Monday, Feb. 22, 1960
Russian Without Tractors
Boy meets tractor. Boy loses tractor. Boy gets tractor. Such was the dreary, propagandists plot of most movies made in Stalin's Russia. Enter Comrade Khrushchev, followed by a babble of rumors that tractors were out, humanity was in, and a new generation of genius was about to restore the prestige enjoyed in the '20s by the Communist cinema. Last week, thanks to the recent U.S. -Soviet film-exchange agreement, two of the new Russian films could be seen in the U.S. Genius was not in evidence, but then neither were the tractors.

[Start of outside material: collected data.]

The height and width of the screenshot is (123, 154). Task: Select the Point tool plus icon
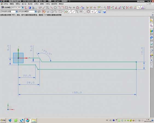pos(74,8)
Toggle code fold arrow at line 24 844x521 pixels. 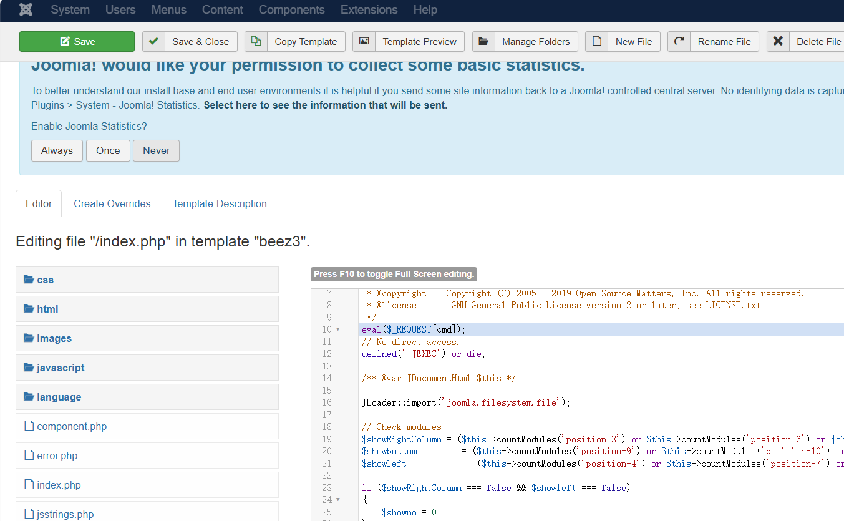click(338, 500)
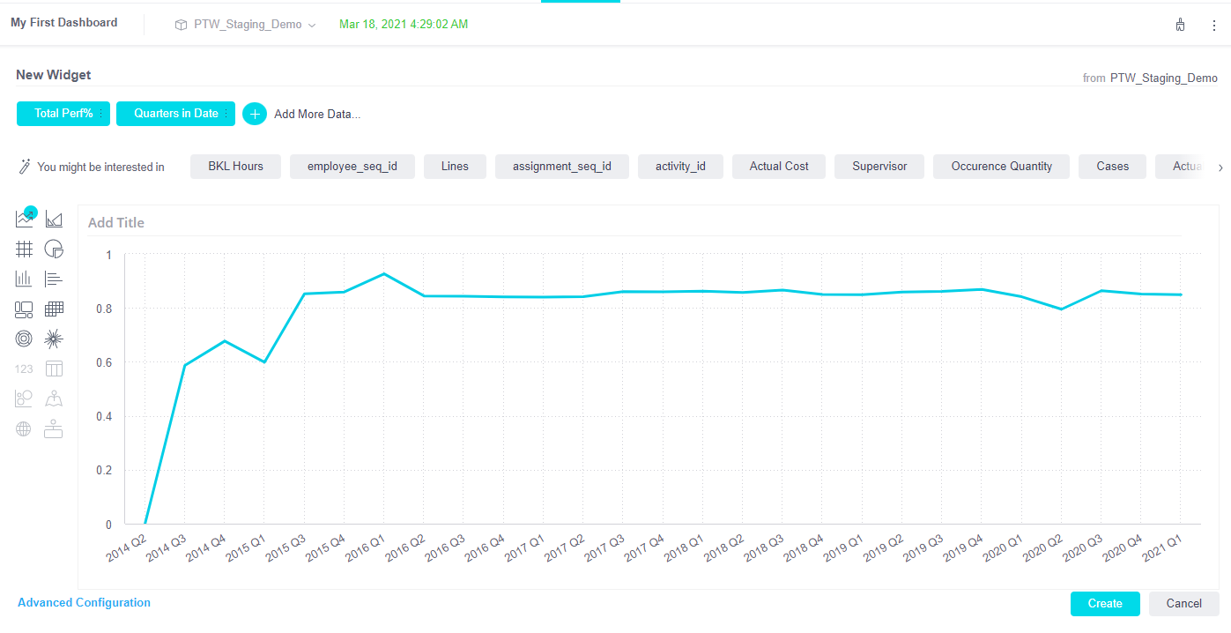Choose the polar concentric circles chart icon
Screen dimensions: 1231x633
click(25, 339)
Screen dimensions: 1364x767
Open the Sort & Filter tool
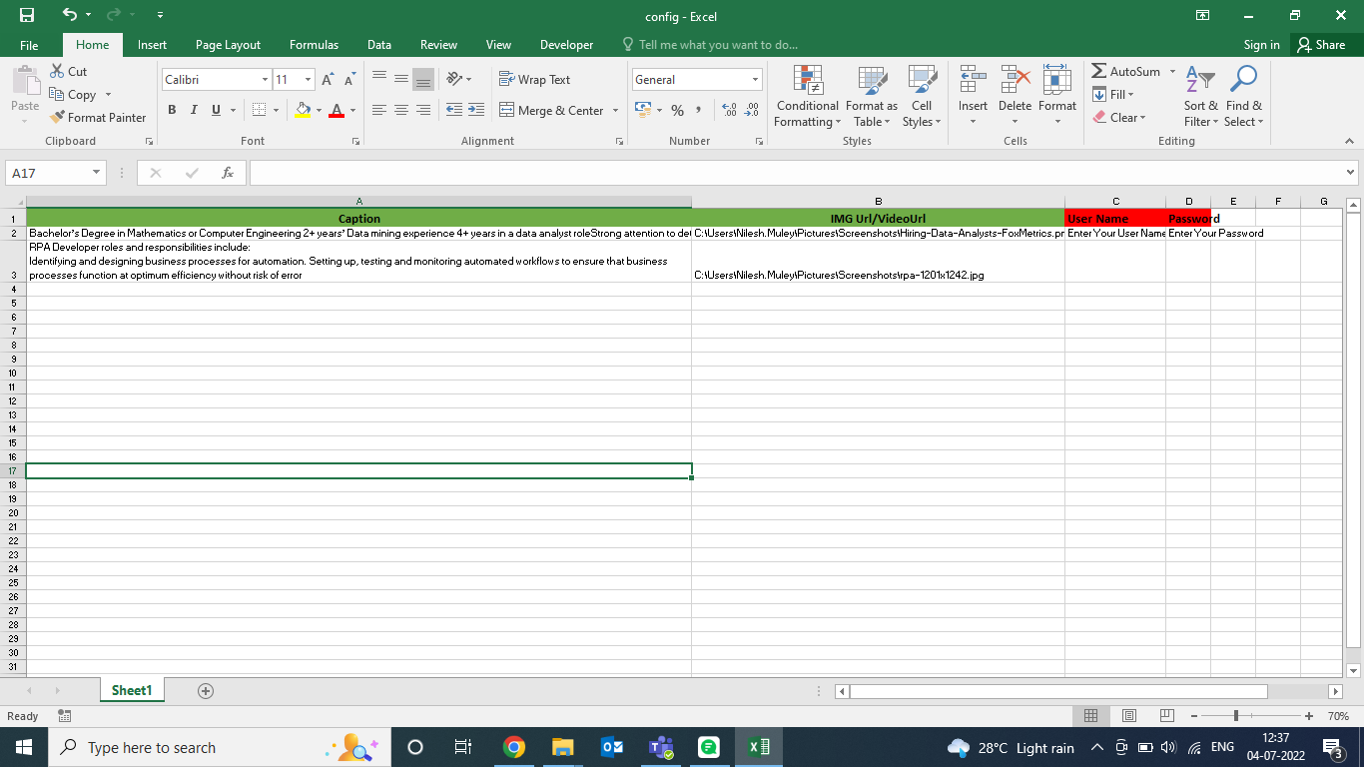[x=1200, y=81]
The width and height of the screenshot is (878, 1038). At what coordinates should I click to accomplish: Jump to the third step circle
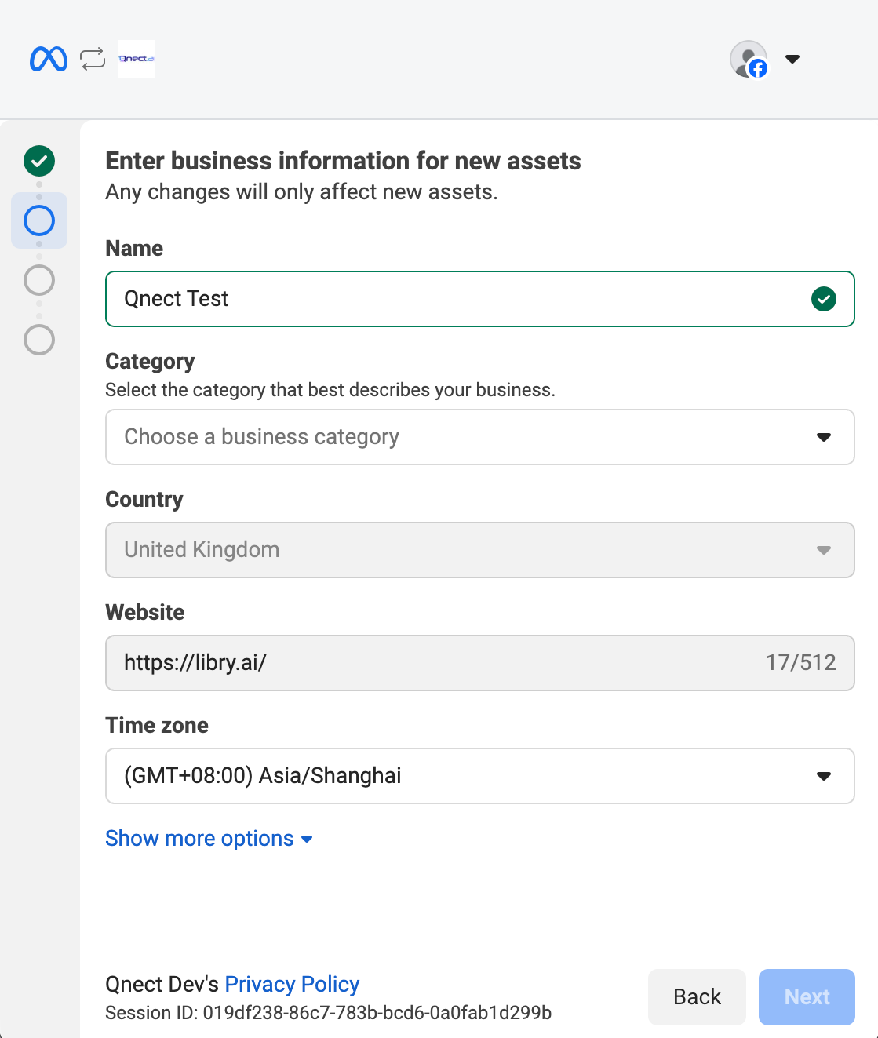[x=39, y=280]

Swan Lake (Columbia), the less remarkable of the two, is a photographed performance of the well-known ballet set to music by Composer Peter Ilyich Tchaikovsky, as it is danced by the modern masters of the 19th century tradition, the corps de ballet of Moscow's Bolshoi Theater.
The picture, though filmed in Eastman Color of a particularly somber and romantic richness, has the inevitable inadequacies of photographed theater. The warmth of the living illusion is lost in cold celluloid, and the creative gesture of the camera is frustrated. As the camera wanders uncertainly through the theater, often too close to the action, often too far away, the spectator begins to feel as if he is traipsing about in search of a seat.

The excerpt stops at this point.